Thesis of Nathan Quiblier


Subject:
Approximate Bayesian Computation for multimodal microscopy data: exploring the mobility of transcription factors in the nucleus of living cells

Defense date: 17/12/2024

Advisor: Hugues Berry

Summary:

Understanding how transcription factors explore the nucleus to find their binding sites is still a bottleneck in our comprehension of gene expression. One example is transcriptional pause release, a crucial step in transcription, the generation of complementary RNA from DNA by polymerase II (Pol II). Upon engagement of the transcription process, half of the Pol II molecules remains blocked at pause sites, thus effectively pausing transcription. The critical factor that triggers the release of this pause is P-TEFb (for Positive Transcription Elongation Factor b), that  phosphorylates Pol II, thus unleashing it from the pause status. However, how exactly P-TEFb finds Pol II molecules in the nucleus is not fully understood. What factors shape the motion of P-TEFb: molecular crowding and its spatial distribution? binding to nonspecific DNA sites? binding to protein partners? or other mechanisms?

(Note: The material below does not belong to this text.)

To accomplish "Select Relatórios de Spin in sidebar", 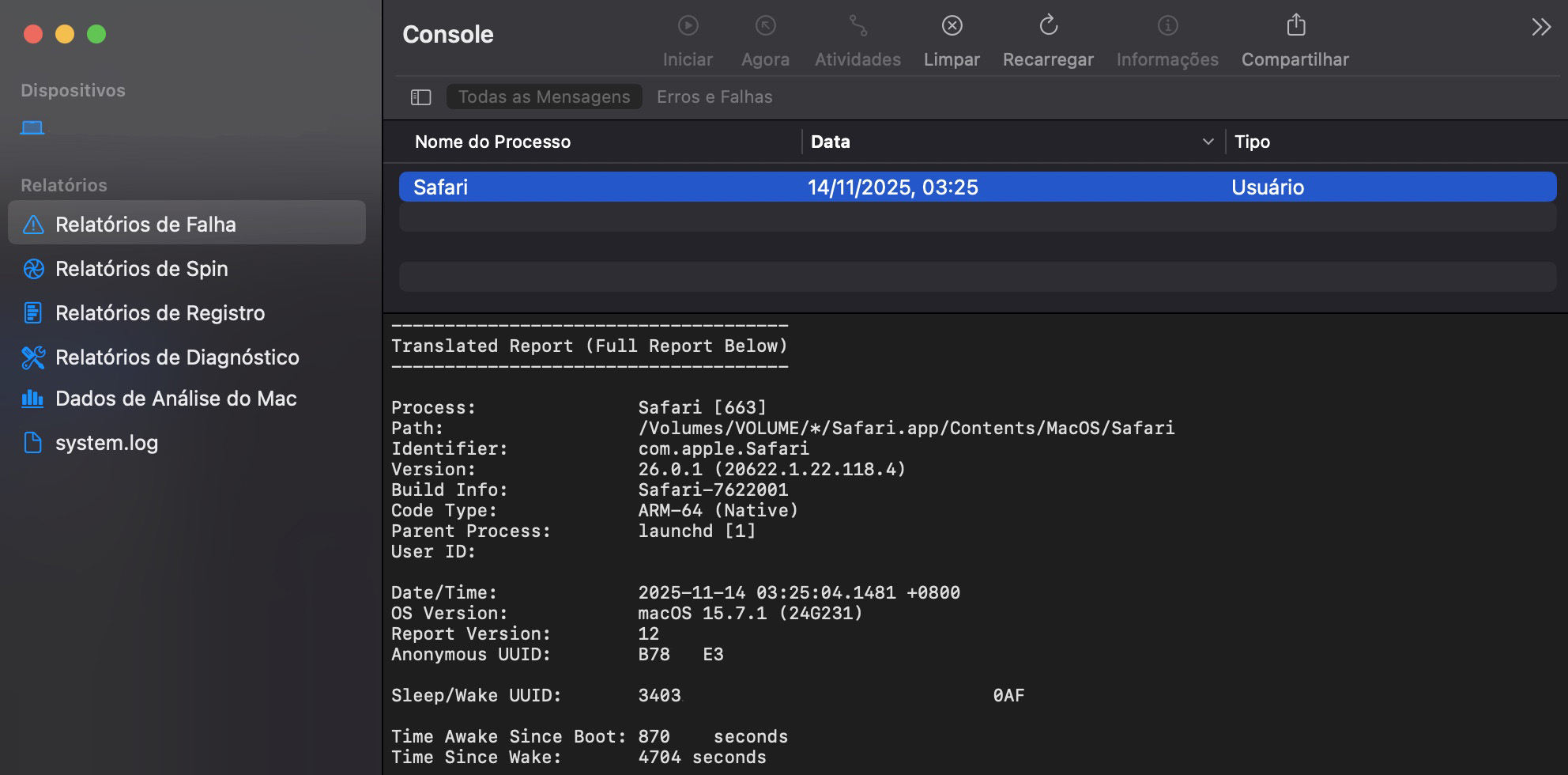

Current experimental approaches are hampered by their limited spatiotemporal scale and the complexity of nuclear organization. We propose to overcome this challenge by combining computer simulations with microscopy. The experimental partners in the consortium (I. Izeddin Paris; L. Héliot Lille; X. Darzacq Berkeley USA) are developing experimental approaches based on super-resolution microscopy to map the spatiotemporal dynamics of P-TEFb in the nucleus of living cells. The modelling partner (H. Berry, Inria Lyon) is augmenting them with a simulation approach based on Approximate Bayesian Computation (ABC) with Monte-Carlo simulations of P-TEFb diffusion in increasingly realistic computer models of the nucleus.

The PhD research project will be at the inception of the modelling effort of the project and initiate the development of the Monte-Carlo-based ABC code (3d Brownian motion and related models, modeling of the microscopy signals). The code will also allow for model selection, i.e. to produce estimates of what is the microscopic model likely to be at play in the cell. A key aspect of the project is code efficiency, since ABC typically needs millions of simulations. For this reason, the simulation code will be developed in C++, on the basis of an existing prototype developed in the lab. To accelerate execution, a large effort will be devoted to optimization and parallelization for execution on a computer cluster, including on new multi/many cores and GPU processors. 

In parallel, the PhD student will develop mathematical tools to predict the coarse-grain behavior of the implemented microscopical models. To that end, the mean-field limit of these models will be studied, for instance using a formalism based on age-structured PDEs.